The phrase“nine-to-five”conjures up the quintessential image of the modern workforce, with everyone arriving in the office simultaneously and everyone walking out in unison at the end of the workday. But that notion is rapidly disintegrating and being replaced by a wholly new kind of worker—one who operates from his home, sets his own hours, and chooses his own projects. Daniel Pink has dubbed these free agents as “tech-savvy, self-reliant, path-charting micropreneurs”— and he believes they will define the next century of business.

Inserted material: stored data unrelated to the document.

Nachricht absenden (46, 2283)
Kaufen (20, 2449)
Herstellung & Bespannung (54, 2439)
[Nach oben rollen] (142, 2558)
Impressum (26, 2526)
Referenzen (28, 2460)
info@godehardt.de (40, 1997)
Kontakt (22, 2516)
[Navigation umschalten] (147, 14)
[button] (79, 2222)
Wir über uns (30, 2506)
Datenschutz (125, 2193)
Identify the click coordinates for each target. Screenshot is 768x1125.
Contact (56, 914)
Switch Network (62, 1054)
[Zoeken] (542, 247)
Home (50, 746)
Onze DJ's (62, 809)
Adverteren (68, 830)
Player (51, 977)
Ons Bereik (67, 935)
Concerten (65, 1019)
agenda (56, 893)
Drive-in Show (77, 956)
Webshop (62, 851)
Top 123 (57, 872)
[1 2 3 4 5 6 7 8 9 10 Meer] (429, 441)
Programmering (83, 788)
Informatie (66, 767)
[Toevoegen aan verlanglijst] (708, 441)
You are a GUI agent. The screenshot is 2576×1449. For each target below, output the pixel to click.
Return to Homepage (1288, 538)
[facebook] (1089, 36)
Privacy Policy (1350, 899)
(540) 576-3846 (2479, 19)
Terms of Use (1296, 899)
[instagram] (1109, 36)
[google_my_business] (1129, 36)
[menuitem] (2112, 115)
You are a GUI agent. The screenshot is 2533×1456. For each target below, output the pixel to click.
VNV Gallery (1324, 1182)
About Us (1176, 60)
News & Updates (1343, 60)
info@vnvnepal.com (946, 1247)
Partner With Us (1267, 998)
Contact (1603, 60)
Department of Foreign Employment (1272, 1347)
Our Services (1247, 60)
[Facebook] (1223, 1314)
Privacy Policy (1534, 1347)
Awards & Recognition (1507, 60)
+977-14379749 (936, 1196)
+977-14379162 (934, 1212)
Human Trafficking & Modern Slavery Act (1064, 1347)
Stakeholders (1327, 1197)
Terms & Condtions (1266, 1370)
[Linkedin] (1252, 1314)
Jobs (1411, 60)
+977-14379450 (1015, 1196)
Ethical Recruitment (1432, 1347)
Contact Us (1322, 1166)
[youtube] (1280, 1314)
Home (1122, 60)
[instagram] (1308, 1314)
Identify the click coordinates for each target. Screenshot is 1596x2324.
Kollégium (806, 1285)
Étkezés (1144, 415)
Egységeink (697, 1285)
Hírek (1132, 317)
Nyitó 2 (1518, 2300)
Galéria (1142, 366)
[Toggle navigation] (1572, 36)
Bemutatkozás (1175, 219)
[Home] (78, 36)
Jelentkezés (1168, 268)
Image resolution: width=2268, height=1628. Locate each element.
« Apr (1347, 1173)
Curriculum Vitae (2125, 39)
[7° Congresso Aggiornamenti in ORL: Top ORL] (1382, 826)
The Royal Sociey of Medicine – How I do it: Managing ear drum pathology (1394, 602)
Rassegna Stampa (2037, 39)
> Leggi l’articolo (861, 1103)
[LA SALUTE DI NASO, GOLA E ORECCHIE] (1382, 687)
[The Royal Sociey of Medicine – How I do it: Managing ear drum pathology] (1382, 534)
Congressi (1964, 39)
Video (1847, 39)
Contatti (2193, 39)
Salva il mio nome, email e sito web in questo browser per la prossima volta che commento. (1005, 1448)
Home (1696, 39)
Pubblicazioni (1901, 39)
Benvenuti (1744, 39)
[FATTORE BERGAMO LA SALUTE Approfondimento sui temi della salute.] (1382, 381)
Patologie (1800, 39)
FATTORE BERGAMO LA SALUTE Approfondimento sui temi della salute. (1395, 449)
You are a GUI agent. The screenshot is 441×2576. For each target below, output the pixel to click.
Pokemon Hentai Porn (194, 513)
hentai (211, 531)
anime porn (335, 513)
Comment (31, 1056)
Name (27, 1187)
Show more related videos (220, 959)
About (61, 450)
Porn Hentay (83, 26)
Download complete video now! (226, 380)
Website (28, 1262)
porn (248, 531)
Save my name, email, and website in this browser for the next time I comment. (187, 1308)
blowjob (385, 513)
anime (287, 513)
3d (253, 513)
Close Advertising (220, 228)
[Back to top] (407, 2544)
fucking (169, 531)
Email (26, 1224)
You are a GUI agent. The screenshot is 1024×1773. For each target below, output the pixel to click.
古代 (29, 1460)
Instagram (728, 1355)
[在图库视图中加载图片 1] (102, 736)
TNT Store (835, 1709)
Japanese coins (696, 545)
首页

Pink also believes these new workers are redefining the traditional approach to education. Many will be students who were home schooled at the grade school and high school levels. And at the college level? Pink thinks the free agents of the future may decide to put off higher education, going directly from high school to the workplace, and choosing to attend college only intermittently to acquire specific knowledge. It’s an outlook that recasts the future of business and education.
Pink, who is based in Washington, D.C, traveled around the United States interviewing hundreds of self-employed and temporary workers to develop the premise for Free Agent Nation. He is a contributing editor for Fast Company magazine and a freelance journalist.
In your book, you forecast that fewer people will get college degrees in the future. Instead they’ll go directly from high school to the workplace. But if someone doesn’t have a degree, especially when applying for a management position, what kinds of qualifiers will employers consider to know this person is right for the job?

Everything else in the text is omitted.